*Selected excerpt*.
This cathedral had been at the heart of a vibrant Catholic community that dates back to Nagasaki’s early days as a trading port and the arrival of Saint Francis Xavier and other Christian missionaries in the 16th century. For centuries, generations of Christians in Nagasaki had suffered persecution and adversity. They had been tortured, banished, and executed and forced to practice their faith in secrecy until the ban on Christianity was lifted in 1873.
The Cathedral of the Immaculate Conception was built between 1895 and 1925. The bomb on 9 August 1945 fell on Nagasaki just 20 years after Urakami Cathedral had been completed. The priest and several parishioners who were inside at the time were destroyed along with much of the church’s memories and history.
The cathedral has since been rebuilt and now, 74 years later, a small piece of that history has been returned to the cathedral: a cross, mostly forgotten, had been taken from the rubble and Walter Hooke, a former US Marine.
Hooke gave the cross to Wilmington College, a Quaker-run liberal arts college in rural south-west Ohio, where the Peace Resource Centre houses reference materials related to the atomic bombings of Hiroshima and Nagasaki. The centre was set up in 1975 by the late Barbara Reynolds, an American Quaker and anti-nuclear activist who died in 1990.
How did Hooke come across the cross? He had been stationed in Nagasaki after the bombing. Hooke was a devout Catholic and arrived in Nagasaki in October 1945. He developed a friendship with Aijiro Yamaguchi, then the Bishop of Nagasaki. Hooke’s son told the Asahi Shimbun, a leading Japanese newspaper, that the Bishop gave Hooke the cross, perhaps in the hope that it might change Americans’ perceptions of the bomb.
‘One of the things that always really bothered my father was that a Christian country bombed a cathedral that was a centre of Christianity in Asia,’ Christopher Hooke, now 69, said at his home in Yonkers, New York. ‘There was absolutely no strategic value in the bombing of Nagasaki. I think that was the point.’
Hooke died in 2010 at the age of 97, and the cross remained in Wilmington for decades. But earlier this week, on Tuesday [6 August], the anniversary of the Hiroshima, bombing, Tanya Maus, director of the Peace Resource Centre at Wilmington College, gave the cross to the Archbishop of Nagasaki.
Archbishop Mitsuaki Takami was exposed to radiation in the womb while his mother was pregnant in Nagasaki.
Dr Maus decided to return the cross after she read a report in the Asahi Shimbun that the Nagasaki Peace Association had been trying to locate the cross for 30 years.

*Source material*.
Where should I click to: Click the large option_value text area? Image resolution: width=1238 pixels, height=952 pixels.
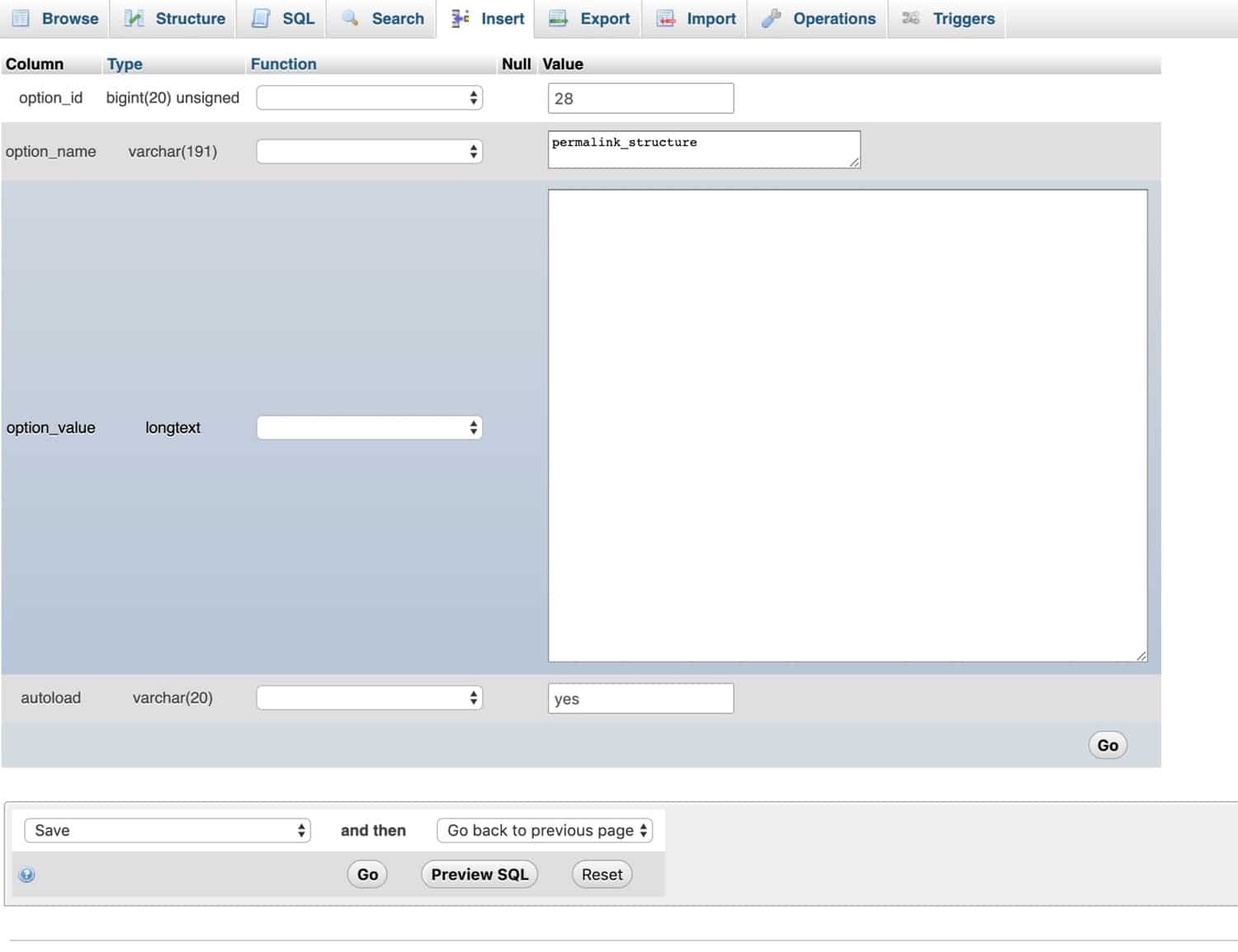coord(847,426)
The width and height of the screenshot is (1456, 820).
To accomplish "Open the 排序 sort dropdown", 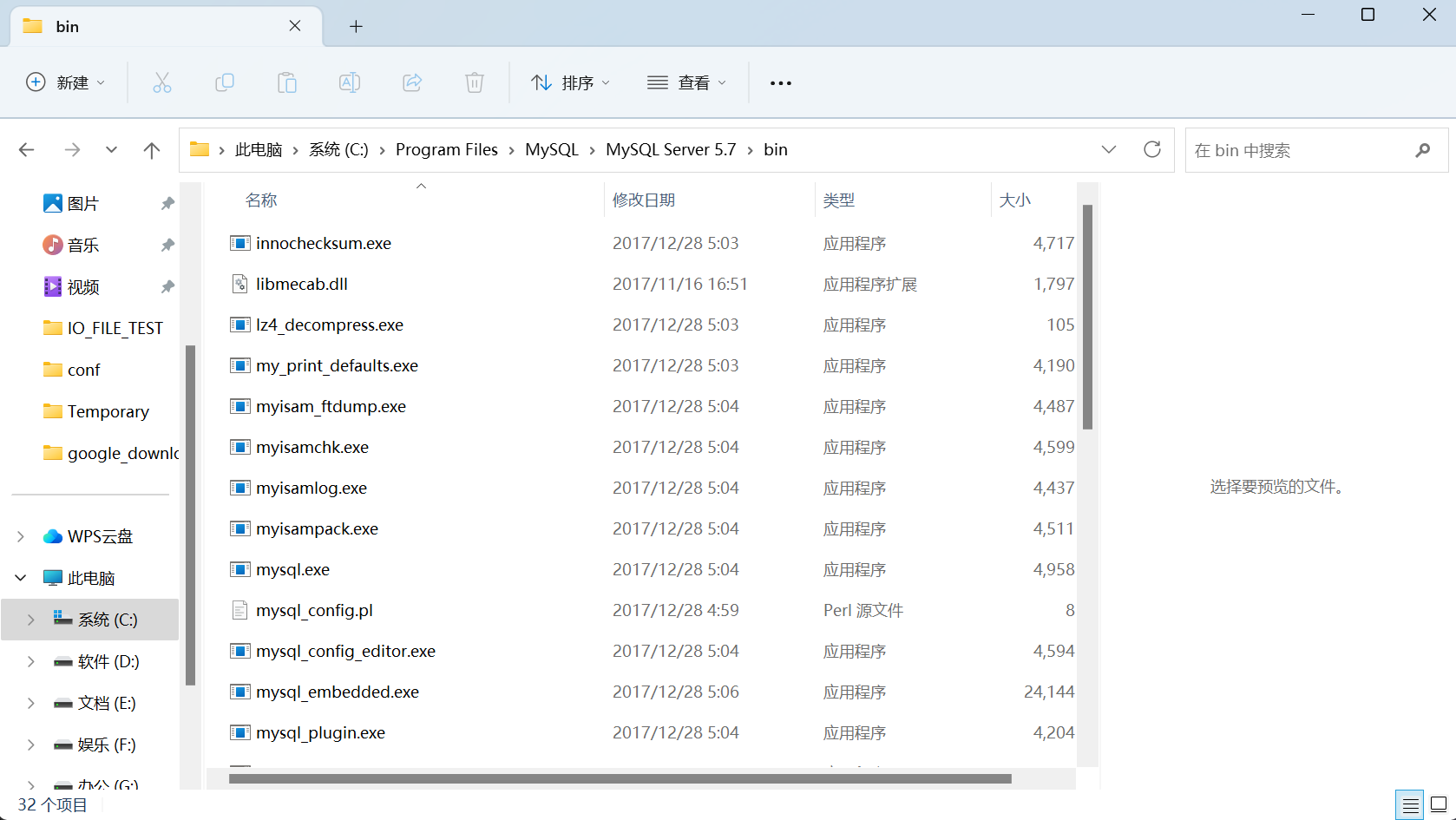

*Your goal*.
Can you carry on the Urakami Cathedral cross article from its last sentence? The data has no connection to the Urakami Cathedral cross article.

*Expected output*.
Dr Maus contacted Church officials in Nagasaki in April. ‘I started to think about the idea of ‘should it really be here?’ Maybe it needs to be in Nagasaki, where people can sort of explore that history more and the meaning of the cross more.’
‘For me the cross represents human depravity. The utter stripping away of values, in this case Christian values, but it could be any values, that keep human beings from killing each other and destroying each other,’ she was quoted as saying in the Bulletin of the Atomic Scientists. ‘Part of giving it back was letting go of that and making it accessible to people who want to find their own meaning in it.’
‘Atomic bomb victims will die, but the cross will remain as a living witness to what happened in Nagasaki,’ Archbishop Mitsuaki Takami of Nagasaki said when he received from the cross from Dr Maus on Wednesday.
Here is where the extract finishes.